Montag, 22. Februar 2021

Hildegard von Bingen – Die Sängerin

III.

Hildegard wird nicht müde, in immer wieder neuen, bild- und wortgewaltigen Anläufen das Schöpfungswerk des Allherrschers als ein Werk der berauschen Liebe zu zeigen:

»Der Schöpfer«, so sie, »hat sein Geschöpf dadurch geschmückt, daß er ihm seine große Liebe schenkte. So ist alles Gehorchen der Kreatur nur ein Verlangen nach dem Kuß des Schöpfers. Und alle Kreatur empfängt den Kuß ihres Schöpfers, da Gott ihr alles schenkt, was sie braucht. Ich nun, ich vergleiche die große Liebe des Schöpfers zu seinem Geschöpf und des Geschöpfs zum Schöpfer mit jener Liebe und Treue, mit der Gott den Mann und die Frau in einem Bund vereinte, auf daß sie schöpferisch fruchtbar werden.«

Der Kosmos ist ein auf Freude eingestimmter, jeder neue Tag eine hingehaltene Schale, die uns »Grund der Freude ist und des Frohlockens«, während die Traurigkeit die »Schwungkraft der Seele« lähmt.

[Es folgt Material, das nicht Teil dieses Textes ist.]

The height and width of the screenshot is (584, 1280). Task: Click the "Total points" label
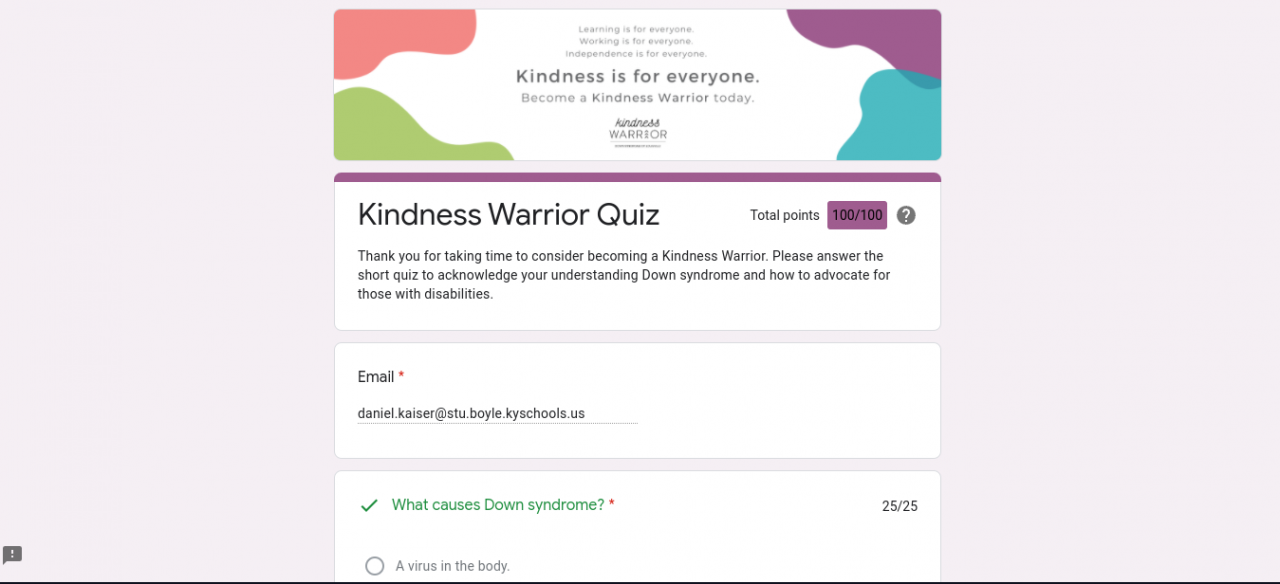point(785,215)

Die Wissenschaft der Weltdinge ist »fröhliche Wissenschaft«. Denn wohin der Mensch mit geradem Blick schaut, sieht er die freundschaftliche Verbundenheit der Kreaturen untereinander, die ihrerseits hervorgeht aus der Seligkeit des Schöpfers und Seiner überbordenden Liebe: »Die Kräuter bieten einander den Duft ihrer Blüten an, ein Stein strahlt seinen Glanz auf die anderen. Alles, was lebt, hat einen Urtrieb nach liebender Umarmung. Auch steht die ganze Natur dem Menschen zu Diensten, und in diesem Liebesdienst legt sie ihm freudig ihre Güter ans Herz«, so der verhaltene Lobgesang im Buch der Lebensverdienste (Liber vitae meritorum). Für Hildegard, so hat es Papst Benedikt ausgedrückt, »ist die ganze Schöpfung eine Symphonie des Heiligen Geistes, der in sich selbst Freude und Jubel ist.«

Mit anderen Worten: Der Kosmos ist, recht verstanden, Liturgie, ist die eine große musikalische Wirklichkeit, in der alle Lebensvollzüge miteinander in wohlgefälliger Kommunikation stehen, so daß selbst solch‘ einfache, alltägliche Vorgänge wie Essen und Trinken oder Wachen und Schlafen sinngesättigt sein sollen, indem sie sich einfügen in die Ordnung der Lebensvollzüge und auf ihre Art so den allgegenwärtigen Austausch der Liebe zwischen allem Geschaffenen widerspiegeln.
                                      
Hildegard: Sie ist die Sängerin der Schöpfung: »Ich nehme die Blüte der Rose zärtlich ins Herz, indem ich allen Gotteswerken ein Lob singe.« In ihrem Werk ist, bei allem Schauen auch der Abgründe menschlicher Sündhaftigkeit, der unbeirrt strömende Seinsoptimismus der Seherin zu spüren, ihre Freude an den Gaben des guten Schöpfers, ihr Staunen über das Schönsein der Dinge, das trunken-nüchterne Glück der Seele, die ihrem himmlischen Bräutigam zujubelt und im wahren Wortsinn begeistert ist darüber, in allen Bezügen und Beziehungen die unerschöpfliche Grünkraft am Werk zu sehen.

Mit diesem Ausdruck – Grünkraft, viriditas – faßt Hildegard die ewigkeitshaltige, belebende, frisch blühende gute Kraft, die von Gott selbst ausgeht und allem Leben innewohnt und alles Leben zur Reife bringen will. Die Grünheit ist nicht bloß im Blühen und Grünen der organischen Natur zu erkennen, sondern durchströmt jedes Wachstum, jeden Körper, jede Seele. Sie ist weit mehr als eine Farbe, sie ist, geistig wie leiblich, Symbol jener Urkraft, die stets die Gesundung des Kosmos will, ist Zeichen des heilen Seins, darum kann Hildegard feststellen: »Es gibt eine Kraft aus der Ewigkeit, und diese Kraft ist grün.«

Wer daher die viriditas pflegt und mit ihr zusammenarbeitet, der wird fruchtbar, wer sie mißachtet, wird dürr, entzieht sich der Gnade und erstickt im Unglauben.